ENTRIES SUPPLIED START
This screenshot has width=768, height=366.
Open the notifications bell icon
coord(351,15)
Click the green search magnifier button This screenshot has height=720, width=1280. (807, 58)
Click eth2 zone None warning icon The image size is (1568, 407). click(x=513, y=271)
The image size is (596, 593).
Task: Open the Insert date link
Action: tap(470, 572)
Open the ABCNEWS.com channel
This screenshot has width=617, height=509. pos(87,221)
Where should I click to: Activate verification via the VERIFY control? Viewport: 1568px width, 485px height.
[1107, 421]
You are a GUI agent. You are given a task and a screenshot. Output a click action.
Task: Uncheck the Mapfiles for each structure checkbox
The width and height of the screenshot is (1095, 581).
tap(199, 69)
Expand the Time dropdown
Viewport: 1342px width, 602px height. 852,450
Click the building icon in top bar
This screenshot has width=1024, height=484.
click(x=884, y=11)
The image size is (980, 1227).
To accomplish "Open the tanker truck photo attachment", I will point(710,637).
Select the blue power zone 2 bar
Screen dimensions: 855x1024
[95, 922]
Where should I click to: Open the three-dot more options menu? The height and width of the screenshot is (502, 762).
ENTRIES SUPPLIED END
EXERCISE OBJECTIVE - Would you return each entry exactly as it reads?

ANSWER SPACE -
This screenshot has width=768, height=366.
Open the notifications bell icon
coord(351,15)
Click the green search magnifier button This screenshot has height=720, width=1280. (807, 58)
Click eth2 zone None warning icon The image size is (1568, 407). click(x=513, y=271)
The image size is (596, 593).
Task: Open the Insert date link
Action: tap(470, 572)
Open the ABCNEWS.com channel
This screenshot has width=617, height=509. pos(87,221)
Where should I click to: Activate verification via the VERIFY control? Viewport: 1568px width, 485px height.
[1107, 421]
You are a GUI agent. You are given a task and a screenshot. Output a click action.
Task: Uncheck the Mapfiles for each structure checkbox
The width and height of the screenshot is (1095, 581).
tap(199, 69)
Expand the Time dropdown
Viewport: 1342px width, 602px height. 852,450
Click the building icon in top bar
This screenshot has width=1024, height=484.
click(x=884, y=11)
The image size is (980, 1227).
To accomplish "Open the tanker truck photo attachment", I will point(710,637).
Select the blue power zone 2 bar
Screen dimensions: 855x1024
[95, 922]
Where should I click to: Open the three-dot more options menu? The height and width of the screenshot is (502, 762).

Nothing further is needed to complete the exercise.